TCM? Kennt fast jeder. TAM, traditionelle afrikanische Medizin hingegen scheint ein Waisenkind der Pharmazie zu sein. Apotheker Vitalis Njabeleke aus Ehingen in Baden-Württemberg möchte das ändern. Fundiertes Wissen bringt er mit: Er stammt aus Kamerun, sein Großvater war Medizinmann.

Njabeleke kam 1998 zum Pharmaziestudium nach Deutschland, das längst seine Heimat geworden ist. „Ich bin 44 Jahre alt und lebe mittlerweile fast länger hier als in Afrika“, erzählt er. Seit 1. März ist er Inhaber der Apotheke im Alb-Donau-Center in Ehingen. Der bisherige Chef Thomas Bekeris wollte beruflich kürzertreten und hat die Apotheke an seinen langjährigen Mitarbeiter verkauft.

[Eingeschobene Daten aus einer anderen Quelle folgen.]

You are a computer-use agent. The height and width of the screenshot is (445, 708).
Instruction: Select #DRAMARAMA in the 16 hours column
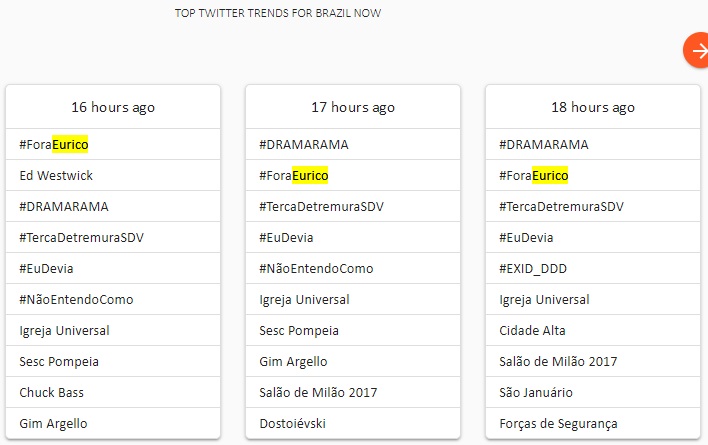point(64,207)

Die Apotheke läuft gut, das Team versteht sich prima, Njabeleke wird künftig nur wenig ändern. „Never change a winning team“ sagt er. Nur zwei Neuerungen wird es geben. Zum einen eröffnen demnächst Abholfächer, zum anderen plant der Apotheker, Vorträge für seine Kunden zu halten. Der erste findet am 14. März statt: „Traditionelle afrikanische Medizin TAM“. Er erklärt: „Ich möchte ein bisschen darüber erzählen, wie Medizin in Afrika gemacht wird.“ Viel Wissen hat er, seitdem er ein kleiner Junge war, denn sein Großvater war Medizinmann. Die einzige afrikanische Heilpflanze, die es in Europa zu einer gewissen Berühmtheit geschafft hat, ist die Kapland-Pelargonie, die in Umckaloabo verwendet wird und deren Werbung uns weismachen will, dass man den Namen nicht aussprechen kann.

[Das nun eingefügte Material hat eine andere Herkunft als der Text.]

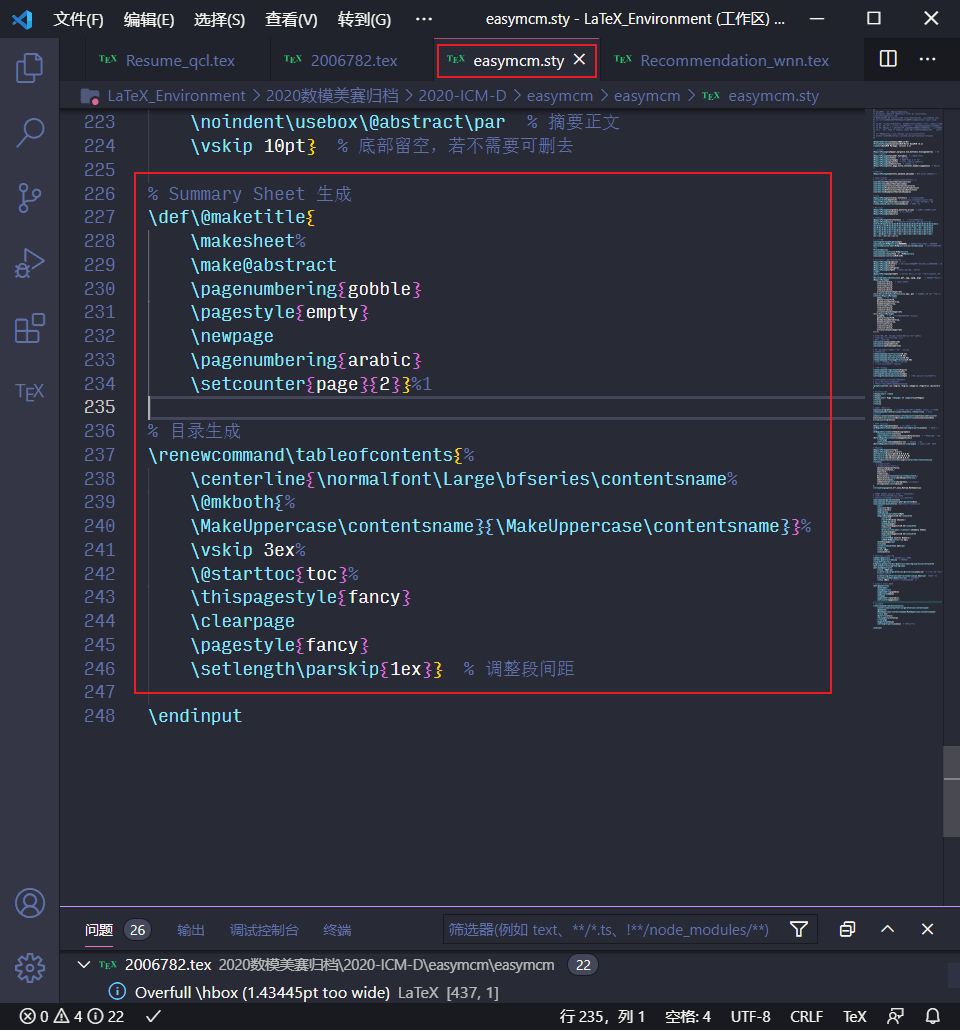Viewport: 960px width, 1030px height.
Task: Open the Source Control view
Action: pos(30,198)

In Kamerun gibt es außerdem die Arzneipflanze Moringa stenopetala, aus der ein Mittel gegen Tuberkulose gewonnen werden kann. Njabeleke erinnert sich noch an die Arzneimittel seiner Kindheit – teilweise mit Schaudern. „Wenn wir Fieber hatten, wurde ein Sud aus Chinarinde gekocht, den haben meine Geschwister und ich gehasst.“ Gegen Magen-Darm-Beschwerden helfen die ätherischen Öle des Fiebergrases: „Damit macht man eine Art Schwitzkur, danach fühlt man sich um fünf Kilo leichter“, erzählt er, „auch die tropische Pflanze Vernonia amygdalena hilft bei Verdauungsproblemen. Ich bin in einem Malaria-Endemiegebiet aufgewachsen. Unsere Mutter wusste genau, welche Kräuter man nimmt, um das Fieber schnell zu senken.“

Auch bei Durchfallerkrankungen oder Wunden half oft eine Pflanze, die der Großvater im Garten angebaut hatte. „Ich wusste schon als Kind, welche Pflanze ich einsetzen kann, wenn ich zum Beispiel einen Hautausschlag oder eine kleine Wunde hatte.“ Weihrauch hilft gegen Schmerzen, dafür wird das Harz der Rinde gekocht und anschließend werden die ätherischen Öle mit anderen Ölen gemischt und in die erkrankten Stellen massiert.

Hierzulande sind diese Pflanzen in Arzneiqualität nicht erhältlich, auch das ist ein Unterschied zu den TCM-Pflanzen. Während die Chinesen die Faszination und Wirkweisen ihrer Heilkräuter erfolgreich in den Westen vermittelt haben, scheint das mit afrikanischen Heilmitteln nicht so gut geklappt zu haben. Der Apotheker weiß, woran das liegen könnte: „Bei uns wird das Wissen von einer zur nächsten Generation weitergegeben und lange wurde kaum etwas aufgeschrieben. Wenn es zum Beispiel keine Nachfahren gab, die sich für die Medizin interessierten, nahm der Medizinmann sein Wissen mit ins Grab, dann war es eben leider verloren.“

In Kamerun ist der Gang zum Medizinmann auch im 21. Jahrhundert wichtig, denn viele Menschen haben entweder kein Krankenhaus in ihrer Nähe oder können sich die teure Behandlung nicht leisten. „Viele Menschen glauben außerdem, dass die Götter böse mit ihnen sind, wenn sie krank werden“, erzählt Njabeleke. Ein westlich orientiertes Krankenhaus könnte in diesen Fällen nicht helfen. Auch deshalb vertrauen viele Afrikaner lieber einem Medizinmann, der mit seinem Wissen die Götter möglicherweise wieder versöhnen kann. In Ländern südlich der Sahara vertrauen rund drei Viertel aller Menschen auf traditionelle Medizin.

„Medizinmänner sind Vertrauensmenschen, die um die Ecke wohnen“, sagt der Pharmazeut. Eine Pflanze, die der Apotheker früher im Garten seines Großvaters in Kamerun erntete, verwendet er auch als Erwachsener gern: Ingwer. Mit dem kleinen Unterschied, dass er heute in Ehingen einfach gegenüber in den Supermarkt geht, um sich eine Knolle zu kaufen.